Compatibility

Several interactions between the drug product and the prefilled syringe can come into play under the general category of compatibility. In essence, compatibility is achieved if the interaction of the drug product and prefilled syringe is sufficiently limited that the quality of the drug product (or the syringe) is not changed to an unacceptable degree because of the interaction. Examples of potential interactions that could lead to unacceptable changes in product quality include:

• Loss of drug product potency owing to absorption and/or adsorption of the active drug substance or formulation excipient by the syringe
• Accelerated or modified degradation of the drug substance or formulation excipient induced by a chemical leached from the syringe
• Precipitation
• Change in drug product properties (e.g, pH, biological activity)
• Discoloration of either the dosage form or packaging system
• Increase in brittleness of a packaging system component.

Safety

It is beyond the scope of this article to provide a detailed account of the means by which leachables information is obtained, interpreted, and used. Rather, the reader is directed toward several overviews on this subject (6, 8–10).

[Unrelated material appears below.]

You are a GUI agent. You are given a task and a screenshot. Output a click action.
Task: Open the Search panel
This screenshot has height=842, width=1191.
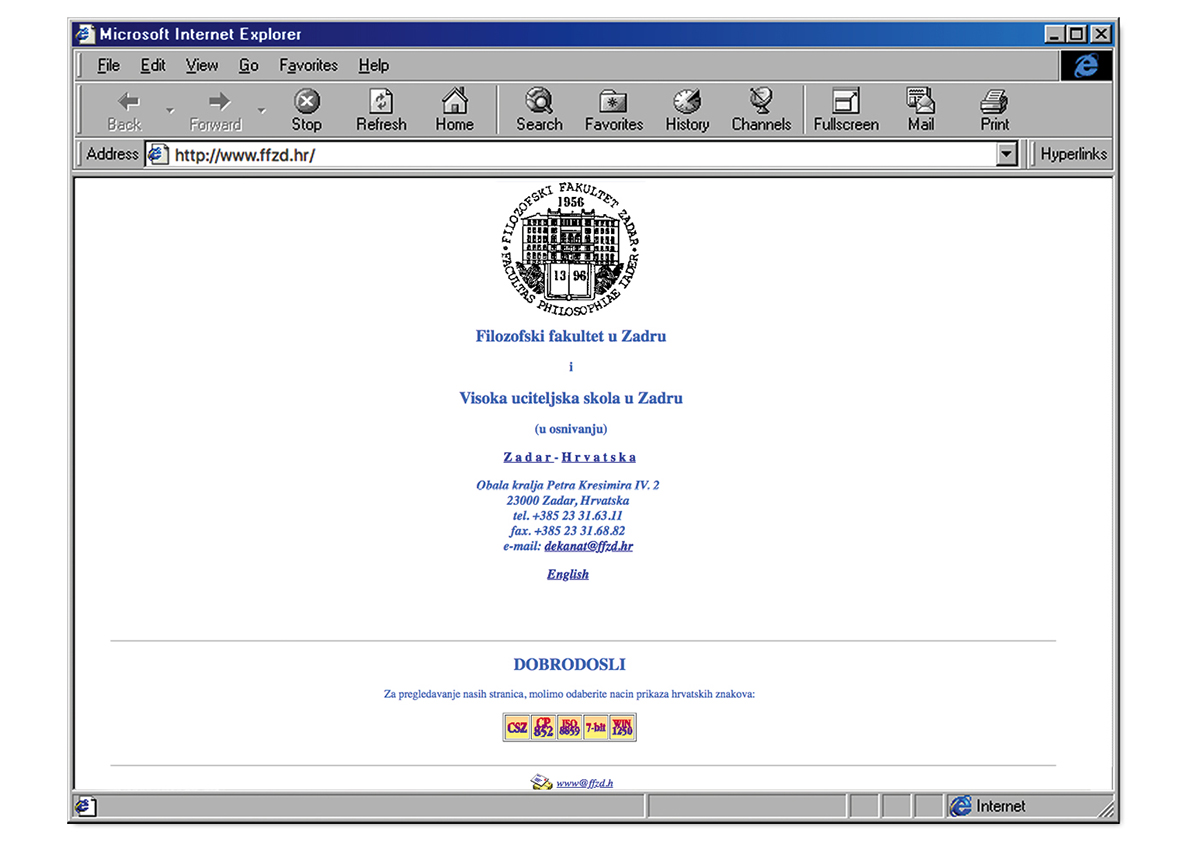click(539, 109)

Secondary safety effects are important developments in the area of leachables that is particularly relevant to prefilled syringes because of their use in biopharmaceuticals. Although a prime consideration in assessing the safety impact of leachables is the intrinsic toxicity of the leachable itself, recently documented situations related to adverse safety effects have established that secondary safety effects, in which the leachable interacts with a formulation component to produce the agent responsible for the adverse safety effect, are important and necessary to consider when addressing suitability for intended use. An example of such a situation is discussed in "Compatibility case studies" later in this article.

Performance

The performance of a container–closure system refers to its ability to function in the manner for which it was designed. Many container–closure systems perform one essential function: to store the drug product from that point in time at which it is manufactured to the point of time at which it is used. While a prefilled syringe certainly performs this important function, it also serves the purpose of drug delivery, which refers to the ability of the system to deliver the dosage form in the amount or at the rate described in the package insert. FDA's container–closure guidance specifically notes that drug delivery aspects are relevant for prefilled syringes.

Although it is beyond the scope of this article to define and describe all the functional attributes of prefilled syringe systems that may impact their ability to perform the function of drug delivery, in general such attributes include:

• Tip cap or needle shield removal force
• Piston release force (break force)
• Piston travel force (glide force)
• Piston seal integrity (leakage)
• System integrity (sterility).

Compatibility case studies

Instances of incompatibilities between drug products and prefilled syringes have been documented in the pharmaceutical literature. Three specific examples, including protein aggregation related to leached tungsten, interactions with silicone oil, and an adverse effect caused by a leachable–drug product interaction are discussed.

Tungsten. The presence and impact of tungsten in products stored in prefilled syringes has been widely reported. During the manufacture of glass syringe barrels, a tungsten pin is used to form the inner needle channel. Under the high temperature conditions of contact, tungsten can oxidize in the presence of air and interact with the glass to form residuals. Because these residuals may not be removed from the syringe during subsequent washing, they come into contact with the drug formulation, allowing the opportunity for interactions to occur between the tungsten residuals and the drug product (11).